The U.S. Air Force chief information officer wants the service to use smartphones and mobile applications to begin laying the foundation for a 21st-century fighting force, according to a report on Nextgov.
In echoes of the Army’s smartphone plans, the other military services are discovering that yes, there is even an app for revolutionizing the fighting forces.
CIO Lt. Gen. William Lord told reporters his vision of putting smartphones in the hands of Air Force officers on the frontlines at a media briefing at the Pentagon on Nov. 2.
To order more equipment, he cites as an example, requires logging onto a computer to place an order.
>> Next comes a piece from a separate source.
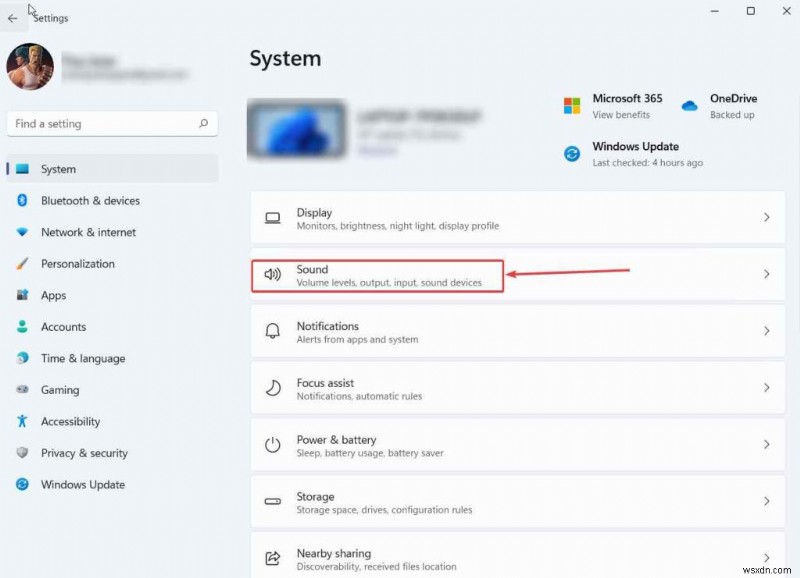Expand the Sound settings row chevron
With a smartphone and an innovative app, the officer in charge of making acquisitions can streamline the process.
But there are challenges.
“To push those rich experiences to mobile devices at the edge . . . [is] easy to say and hard to do,” Lord said, according to Nextgov. The path forward, Lord said, would likely be similar to the Army’s smartphone plans, part of which involve open-source app development.
The Apps for the Army program launched last spring and has earned high praise for its inventive approach to app development.
Last week, Army Vice Chief of Staff Peter Chiarelli spoke about his long-range plans for the Army, with one day every soldier being issued a new essential tool in his or her arsenal: a smartphone.
As for Lord, he said he wanted the Air Force to continue to look forward.
“I want to deploy tomorrow’s technology today,” he said.